*Fragmento*
+++++

Norma me llama asustada y llorosa. “Entraron a la casa y nos robaron”, me dice. Le respondo que iré para allá tan pronto como me desocupe. Colgamos.

Trato de concentrarme, mientras salgo del trabajo, en lo que hago: atender a clientes, vendedores y personal administrativo de la empresa en que para eso me paga, en la que para eso aguantan mis modales y, por momentos, mis ínfulas.

Llego rápido (no he encontrado mucho tráfico en la carretera). En mi casa se encuentra ya el delegado municipal del pueblo donde vivimos. Le llamé por teléfono y ha acudido presto y solícito. Lleva consigo una cámara fotográfica (él, además de delegado, es fotógrafo). También está allí mi cuñada y mi concuño. Los acompañan a ambos sus dos hijos más pequeños.

Al entrar a casa, me siento como un extraño llegando a un lugar también extraño. Creo saber, entonces, porqué: nuestra casa es tan pequeña y estamos tan desacostumbrados a las visitas que ver allí a otras personas, fuera de las que somos nosotros mismos, me pone en una situación de desconcierto. El delegado toma fotos. De aquí y de allá. De los signos visibles del atraco.

+++++

*Qué se pide*
1. Según el fragmento, ¿qué lleva consigo el delegado municipal cuando está en la casa?
2. Reproduce el pasaje del fragmento que comienza con "Llego rápido (no" y continúa hasta "hijos más pequeños.".
El material proviene de otra fuente.

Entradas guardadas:
+++++

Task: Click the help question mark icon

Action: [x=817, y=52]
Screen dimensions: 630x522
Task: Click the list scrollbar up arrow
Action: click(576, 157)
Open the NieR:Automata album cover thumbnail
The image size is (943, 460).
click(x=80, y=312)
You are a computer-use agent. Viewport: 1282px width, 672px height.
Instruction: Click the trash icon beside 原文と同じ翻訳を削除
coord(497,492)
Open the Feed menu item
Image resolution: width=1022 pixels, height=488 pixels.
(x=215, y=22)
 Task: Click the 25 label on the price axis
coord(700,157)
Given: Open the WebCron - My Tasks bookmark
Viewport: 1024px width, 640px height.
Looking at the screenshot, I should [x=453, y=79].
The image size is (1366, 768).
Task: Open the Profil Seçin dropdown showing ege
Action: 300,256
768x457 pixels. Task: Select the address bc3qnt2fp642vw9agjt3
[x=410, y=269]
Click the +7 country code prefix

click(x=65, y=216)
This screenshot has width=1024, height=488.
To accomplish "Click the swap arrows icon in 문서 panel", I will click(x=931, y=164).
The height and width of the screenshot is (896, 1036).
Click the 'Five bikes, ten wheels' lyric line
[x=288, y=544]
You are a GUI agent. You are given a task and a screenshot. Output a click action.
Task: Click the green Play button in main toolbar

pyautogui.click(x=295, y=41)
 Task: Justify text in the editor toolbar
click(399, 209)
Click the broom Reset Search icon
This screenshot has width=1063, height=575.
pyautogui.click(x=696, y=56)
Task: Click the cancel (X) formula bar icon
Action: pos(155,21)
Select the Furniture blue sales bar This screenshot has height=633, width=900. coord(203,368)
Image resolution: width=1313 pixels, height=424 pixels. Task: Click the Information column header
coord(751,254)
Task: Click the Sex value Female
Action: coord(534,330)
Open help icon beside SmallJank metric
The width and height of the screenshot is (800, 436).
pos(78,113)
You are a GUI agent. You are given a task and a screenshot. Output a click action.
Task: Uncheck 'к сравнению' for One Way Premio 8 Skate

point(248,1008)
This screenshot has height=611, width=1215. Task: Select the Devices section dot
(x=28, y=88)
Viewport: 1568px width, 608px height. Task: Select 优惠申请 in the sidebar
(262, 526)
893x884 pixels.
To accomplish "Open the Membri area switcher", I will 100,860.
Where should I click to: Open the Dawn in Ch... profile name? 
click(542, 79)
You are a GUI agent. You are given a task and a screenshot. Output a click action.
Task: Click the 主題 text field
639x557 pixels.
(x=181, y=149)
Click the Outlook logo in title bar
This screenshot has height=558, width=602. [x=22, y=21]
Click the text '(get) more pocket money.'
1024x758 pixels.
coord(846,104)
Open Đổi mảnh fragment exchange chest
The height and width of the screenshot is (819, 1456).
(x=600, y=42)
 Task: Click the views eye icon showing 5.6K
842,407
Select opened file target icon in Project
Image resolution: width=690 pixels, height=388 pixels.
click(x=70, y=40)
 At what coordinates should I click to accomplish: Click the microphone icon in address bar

+++++

*Soluciones*
1. Una cámara fotográfica.

2.
Llego rápido (no he encontrado mucho tráfico en la carretera). En mi casa se encuentra ya el delegado municipal del pueblo donde vivimos. Le llamé por teléfono y ha acudido presto y solícito. Lleva consigo una cámara fotográfica (él, además de delegado, es fotógrafo). También está allí mi cuñada y mi concuño. Los acompañan a ambos sus dos hijos más pequeños.